**Your goal**
Present each line of the data below as a row in a Markdown table, skipping blank lines. Use the columns Number and Line, and leave the pictures out.

**Material provided**
--- Begin ---
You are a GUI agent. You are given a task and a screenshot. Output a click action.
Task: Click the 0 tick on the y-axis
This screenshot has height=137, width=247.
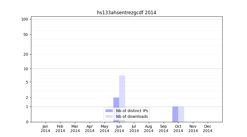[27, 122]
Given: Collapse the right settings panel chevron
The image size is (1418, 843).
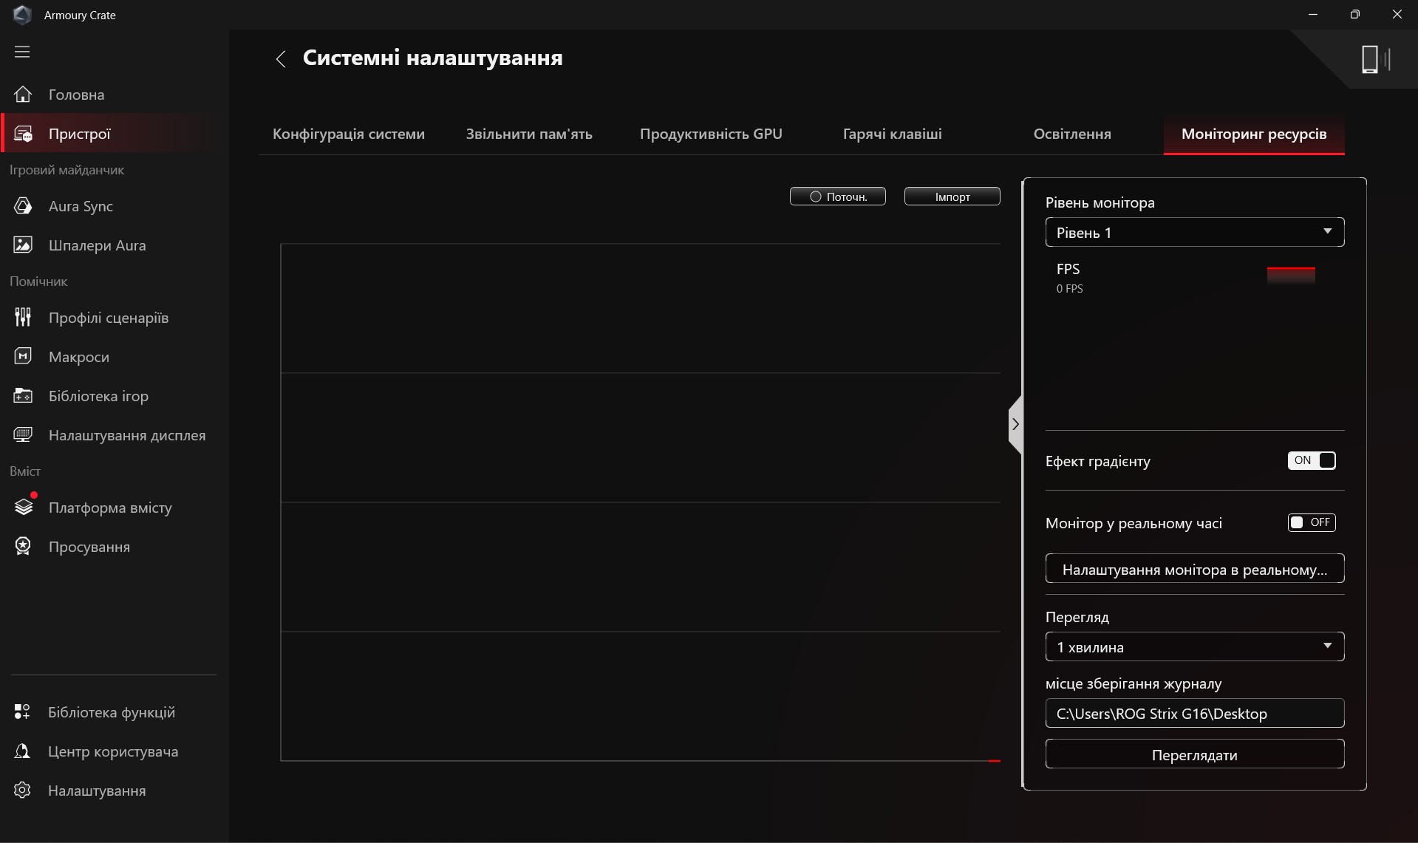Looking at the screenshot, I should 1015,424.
--- End ---
**Solution to this problem**
| Number | Line |
|---|---|
| 1 | You are a GUI agent. You are given a task and a screenshot. Output a click action. |
| 2 | Task: Click the 0 tick on the y-axis |
| 3 | This screenshot has height=137, width=247. |
| 4 | [27, 122] |
| 5 | Given: Collapse the right settings panel chevron |
| 6 | The image size is (1418, 843). |
| 7 | Looking at the screenshot, I should 1015,424. |